When developing embedded libraries for microcontrollers, you often want to provide default behavior that users can easily override in their application code. This is where weak linkage comes into play—a GCC extension that allows you to define functions or variables in a way that they can be replaced at link time.

This article is mainly a quick note to remember how this works and shows how to use weak linkage for:

This short blog article walks through examples, shows how it works under the hood, and wraps up with a Makefile-friendly AVR demo project.

What Is Weak Linkage?

In GCC (used by avr-gcc), you can mark a symbol as “weak” so that it will only be used if no strong symbol of the same name is found.
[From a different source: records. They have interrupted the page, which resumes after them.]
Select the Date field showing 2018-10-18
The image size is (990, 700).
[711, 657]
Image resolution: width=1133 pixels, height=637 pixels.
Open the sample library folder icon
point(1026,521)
By default, all symbols are treated as “strong” unless explicitly marked otherwise. This means the application can override the default without any special tricks.

__attribute__((weak)) void my_hook_function(void) {
    // Default implementation
}

If the application defines my_hook_function without __attribute__((weak)), the linker will use the application’s version instead. This substitution happens during the linking phase, which occurs after the compiler has built all individual object files. That means you can compile and cache your library object files with weak symbols and then override selected parts later in application code without needing to rebuild the library.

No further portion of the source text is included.